Titre 1.
Les attributions économiques à l’épreuve des exigences communautaires

205. Dès le début des années soixante-dix, le droit de l’Union européenne, créateur d’un ordre juridique communautaire qui s’impose aux Etats membres, s’est saisi du sujet du droit à la participation des travailleurs. L’ensemble des normes communautaires traite de ce droit que consacrent les traités et conventions818. Les directives, d’abord ponctuellement819, puis d’une façon générale820, oeuvrent au rapprochement des législations des Etats membres en la matière en leur assignant des objectifs821. Qu’elles aient été adoptées suivant les procédures législatives générales ou suite à la conclusion d’un accord collectif au niveau communautaire822, elles laissent aux Etats membres le choix des moyens juridiques pour assurer leur mise en œuvre. La CJUE, dont l’apport jurisprudentiel est majeur, contribue à éclaircir l’interprétation des textes de ce droit.
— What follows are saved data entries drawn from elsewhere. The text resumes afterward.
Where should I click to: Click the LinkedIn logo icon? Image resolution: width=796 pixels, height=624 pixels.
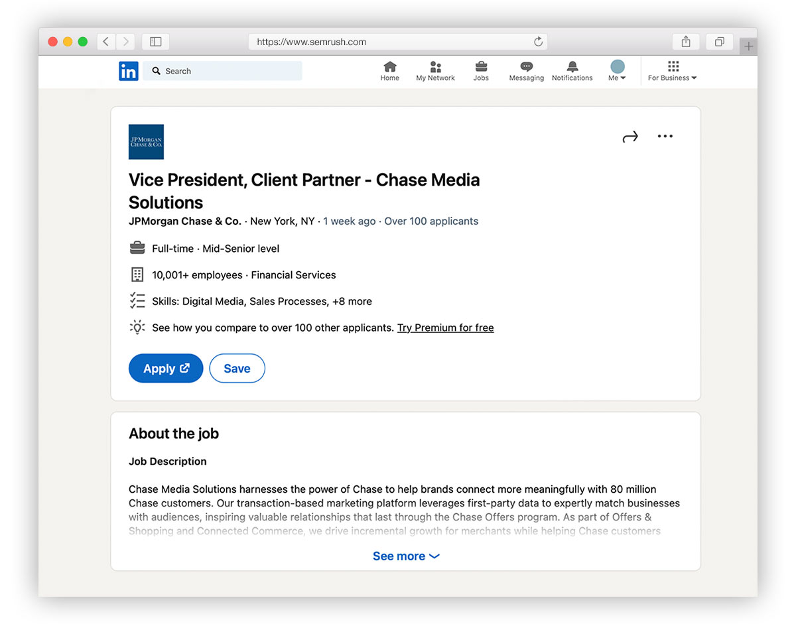129,71
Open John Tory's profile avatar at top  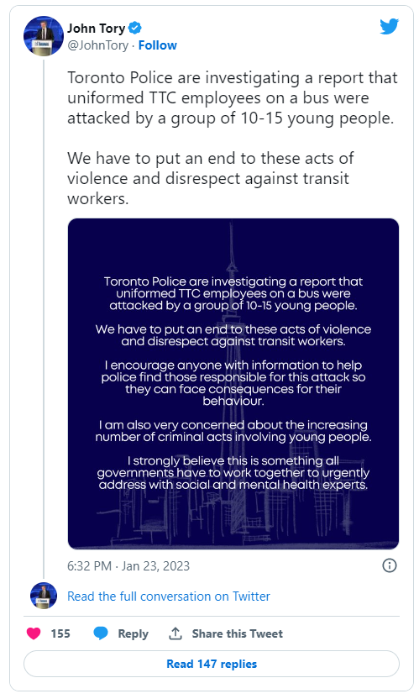coord(44,36)
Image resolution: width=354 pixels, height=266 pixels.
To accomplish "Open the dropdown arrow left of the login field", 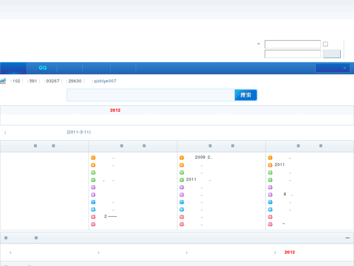I will point(259,44).
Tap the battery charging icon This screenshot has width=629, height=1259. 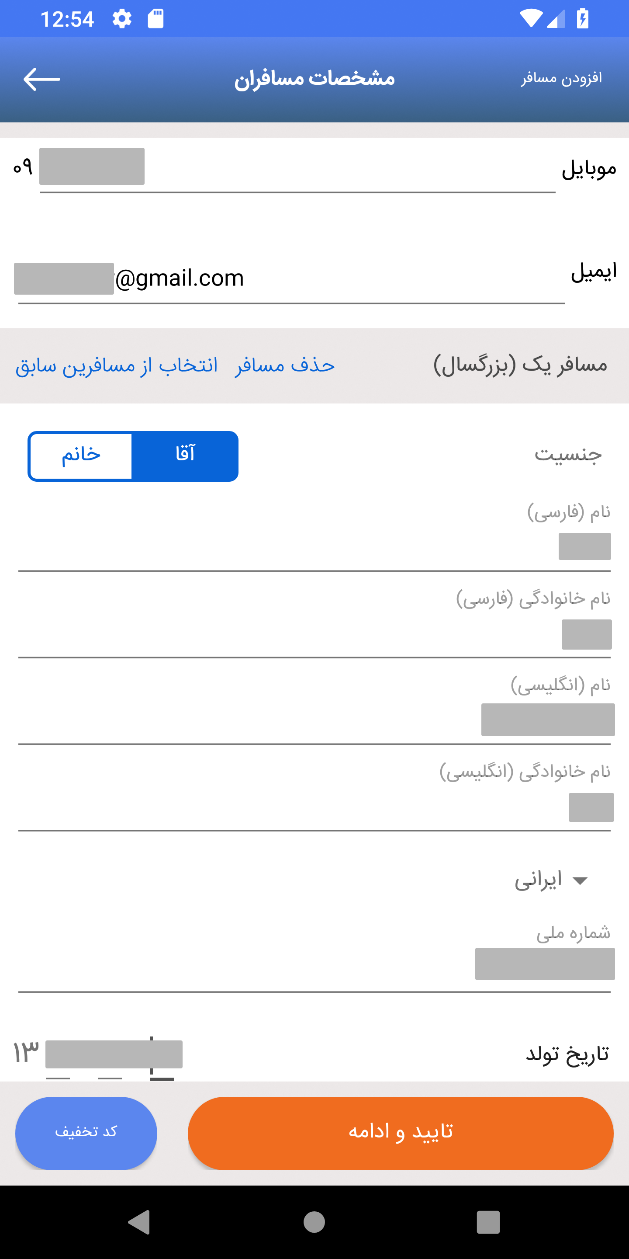click(582, 19)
Au cœur des préoccupations communautaires, la participation des travailleurs à la gestion de l’entreprise a conduit l’Union européenne à développer et préciser les droits de leurs représentants face aux décisions d’ordre social et économique de l’employeur (I). A l’évidence, on constate une certaine réticence du droit français à transposer les prescriptions communautaires en la matière, préférant adopter à la place des mesures qui, si elles évoquent les dispositifs consacrés par les instruments juridiques européens, n’en constituent pas pour autant une mise en conformité pleine et entière (II).

Notes
818.

Article 153 du traité FUE, point 17 de la Charte communautaire des droits sociaux fondamentaux du 9 décembre 1989, article 27 de la Charte des droits fondamentaux de l’Union européenne du 7 décembre 2000.

819.

Directive 75/129/CEE du 17 février 1975 concernant le rapprochement des législations des Etats membres relatives aux licenciements collectifs (JO L 48 du 22 février 1975), directive 77/187/CEE du 14 février 1977 concernant le rapprochement des législations des Etats membres relatives au maintien des droits des travailleurs en cas de transfert d’entreprises, d’établissements ou de parties d’entreprises ou d’établissements (JO L 61 du 5 mars 1977).

820.

Directive 94/45/CE du 22 septembre 1994 concernant l’institution d’un comité d’entreprise européen ou d’une procédure dans les entreprises de dimension communautaire et les groupes d’entreprises de dimension communautaire en vue d’informer et de consulter les travailleurs (JOCE L 10 du 30 septembre 1994), directive 2002/14/CE du 11 mars 2002 établissant un cadre général relatif à l’information et la consultation des travailleurs dans la Communauté européenne (JOCE L 80 du 23 mars 2002).

821.

C.C., 10 juin 2004, n° 2004-496 DC ; C.C., 29 juillet 2004, n° 2004-498 DC : « La transposition en droit interne d’une directive communautaire résulte d’une exigence constitutionnelle à laquelle il ne pourrait être fait obstacle qu’en raison d’une disposition expresse contraire à la Constitution ».

822.

Les partenaires sociaux jouent un rôle clé dans l’élaboration de la politique sociale de l’Union européenne. En application de l’article 154 du traité sur le fonctionnement de l’Union européenne, ils sont étroitement associés à l’élaboration des directives puisqu’ils peuvent décider de négocier et de conclure un accord, entraînant alors un dessaisissement des acteurs institutionnels et notamment du Parlement européen. En matière de politique sociale, le dialogue social est donc privilégié, comme l’énonce l’article 152 du traité FUE - issu du traité de Lisbonne du 13 décembre 2007 - qui dispose que : « L’Union reconnaît et promeut le rôle des partenaires sociaux, en prenant en compte la diversité des systèmes nationaux. Elle facilite le dialogue entre eux, dans le respect de leur autonomie ». On relève que le droit français connaît un dispositif similaire, celui-ci prévoyant que les projets de loi portant sur les relations individuelles et collectives du travail, l’emploi et la formation professionnelle, et qui relèvent du champ de la négociation nationale et interprofessionnelle, sont préalablement soumis aux organisations syndicales afin que celles-ci puissent éventuellement s’emparer du sujet (article L. 1 du Code du travail). Un processus comparable a été mis en place pour les propositions de loi (Protocole relatif à la consultation des partenaires sociaux sur les propositions de loi du 16 février 2010, Semaine sociale Lamy, 2010, n° 1437). V. La place des partenaires sociaux dans l’élaboration des réformes, Droit social, 2010, p. 489 à 532.